Se fue acercando a mí, mientras yo retrocedía hasta topar con la pared de la caseta y me quedaba atrapada entre su cuerpo y el metal de ésta. Cerré los ojos un instante y pude sentir cómo sus fuertes músculos rozaban mi piel y... no podía negarlo, una vez más aquel hombre me estaba excitando; pero no, esta vez el resignado sería él. Recordé lo que me había prometido e imaginé el iceberg más gigantesco que había visto jamás, lo recordé perfectamente.

Estaba con mi padre, acabábamos de mudarnos a Noruega y me estaba abrigando como si fuéramos al inframundo; apenas se me veía un centímetro de piel, pero él estaba feliz, su mirada me lo decía. Por fin iba a enseñarme los icebergs. Nos trasladamos hasta el norte y, tras coger una lancha que nos llevó a hacer una visita a los glaciales, descubrí las verdaderas maravillas de la naturaleza. Era increíble que esos gigantes de hielo permanecieran robustos y firmes, como si los hubieran colocado para ser admirados. Las figuras que el hielo formaba eran perfectas obras de arte.

Lo que más me gustó de todo fue escuchar a mi padre cómo me explicaba que lo que estaba viendo sólo era una séptima parte de lo que se hallaba bajo el agua. Yo me asomé por la borda, sorprendida; lo que estaba oyendo me parecía increíble.

El frío era seco, helado... justo el que necesitaba en este justo instante, mi aliado para combatir su atracción y magnetismo. Abrí los ojos como si hubiera pasado una eternidad desde que los cerré y mi cuerpo estaba sereno y pasivo; sonreí, lo había conseguido y me sentía satisfecha por ello.

—Creo que debemos pasar.

Señalé la puerta y, cuando se giró para comprobar lo que le estaba señalando, conseguí esquivarlo y entrar dejándolo con cara molesta. Me senté en uno de los taburetes, al lado de una foto de los dos que nos anunciaba y junto a unas torres de libros inmensas. Las miré bien y comprobé que todos los ejemplares eran nuestra novela. Cogí uno entre mis manos y, sin saber por qué, lo abrí mientras inhalaba aquel delicioso olor a papel recién impreso. Dulce entró y nos dijo que sólo debíamos firmar y dejarnos hacer fotos, que no respondiéramos a nada y, sobre todo, que intentáramos obviar cualquier comentario desafortunado.

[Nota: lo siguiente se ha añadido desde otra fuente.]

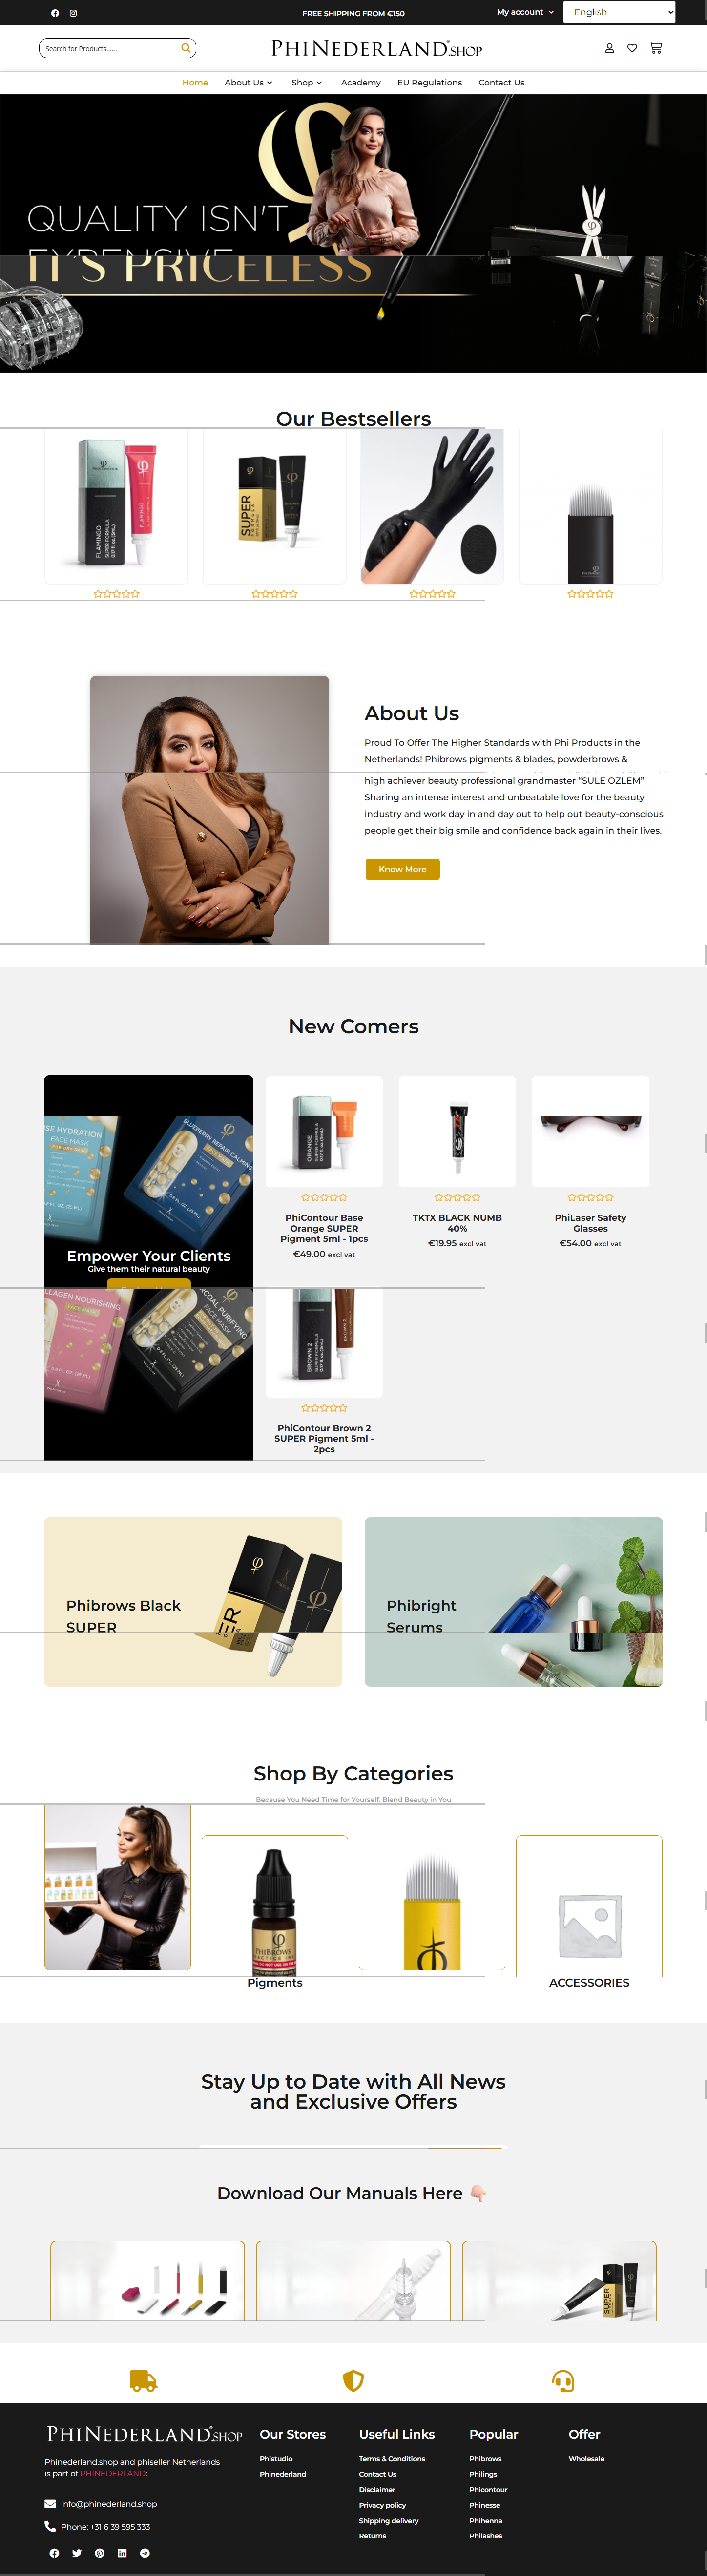
Task: Click the Pinterest icon in footer
Action: coord(99,2553)
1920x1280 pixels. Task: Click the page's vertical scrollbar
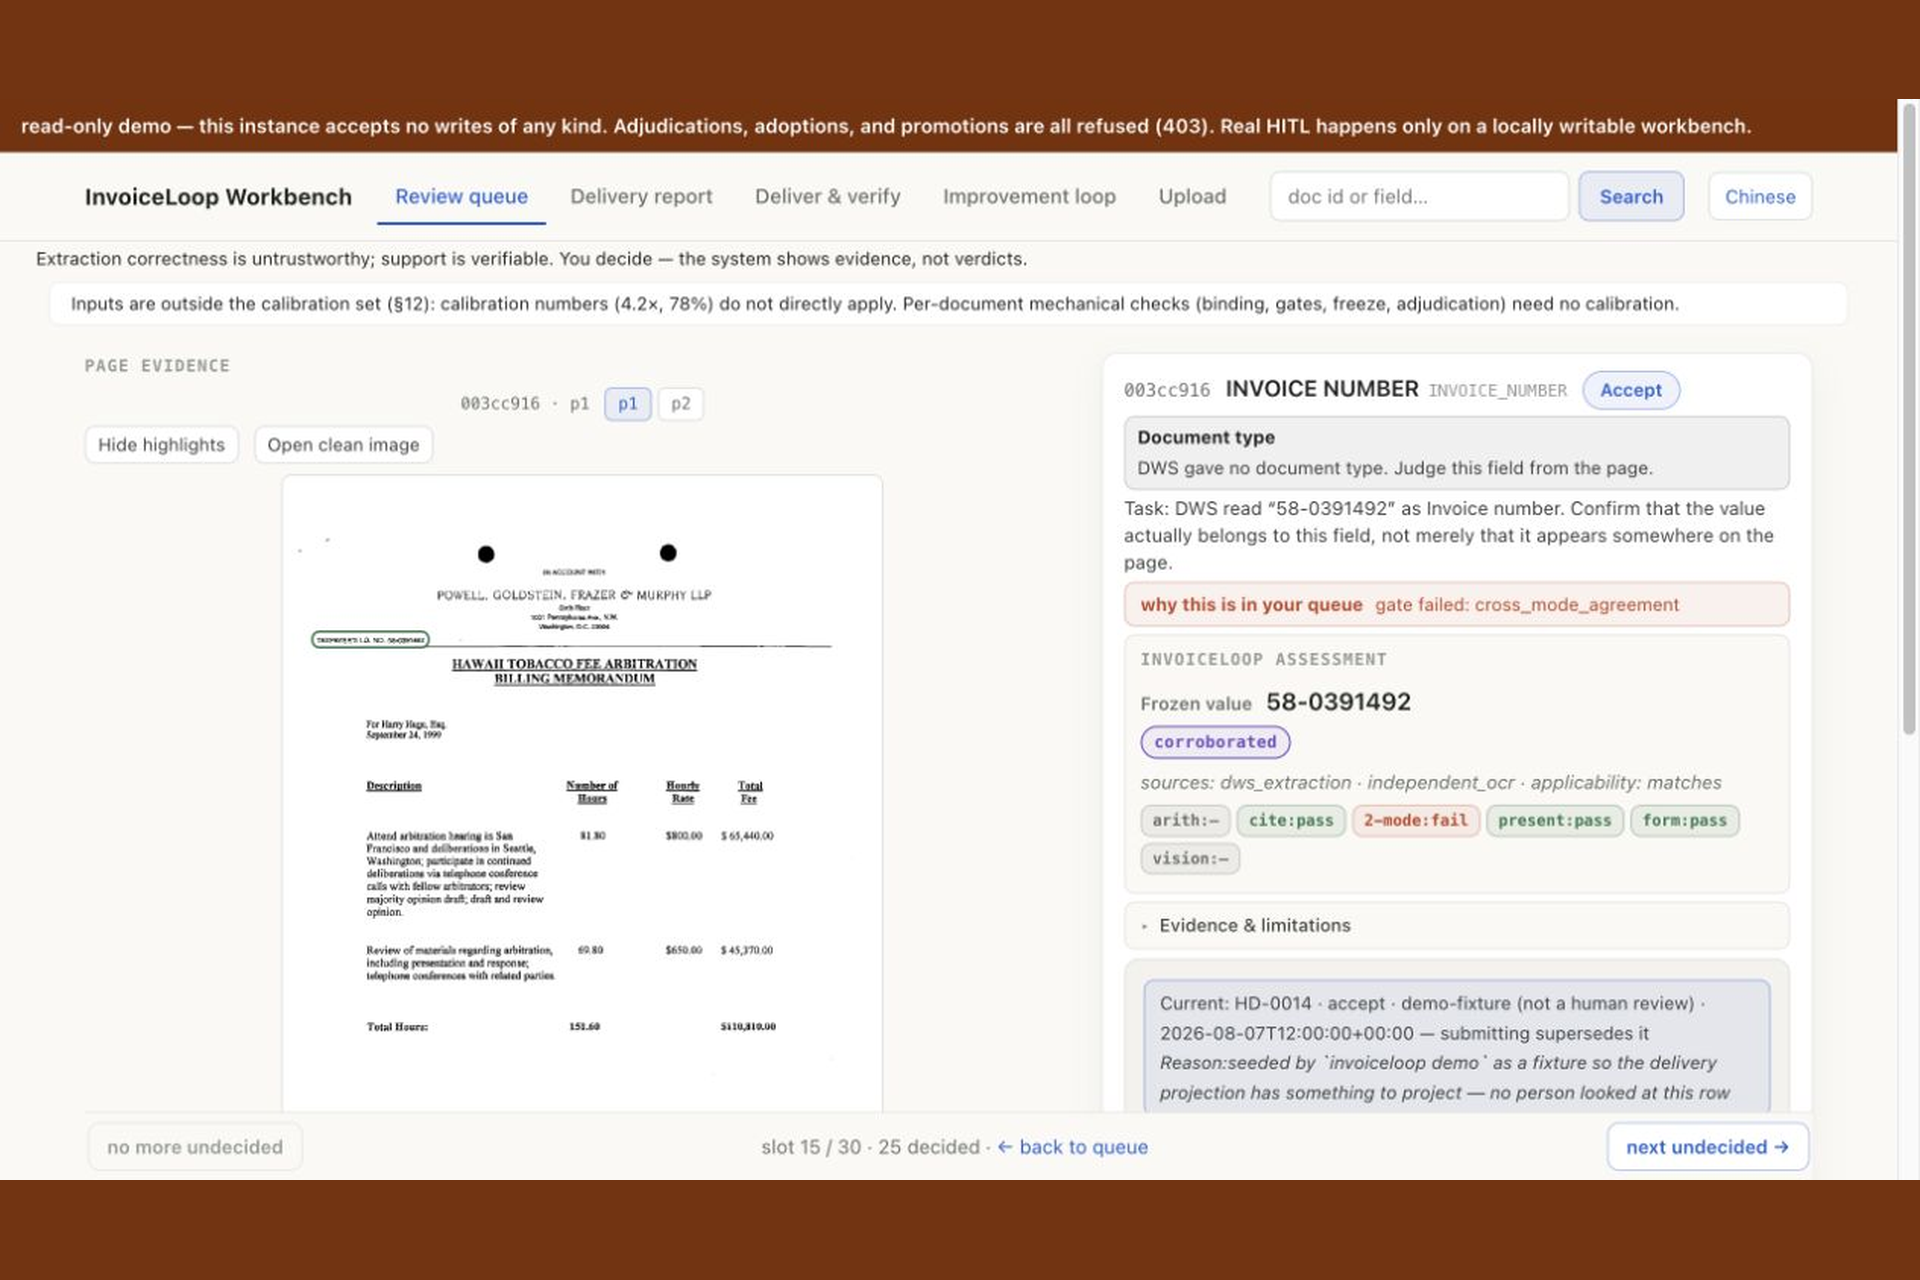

Asentimos y Markel colocó su taburete al lado del mío, apenas a unos centímetros, más cerca de lo que realmente necesitaba. Intenté moverme para apartarme de él, pero me resultó imposible, la pared estaba pegada a mi brazo. Una vez más había conseguido acorralarme; su pierna rozaba la mía en cada movimiento, por mínimo que fuera.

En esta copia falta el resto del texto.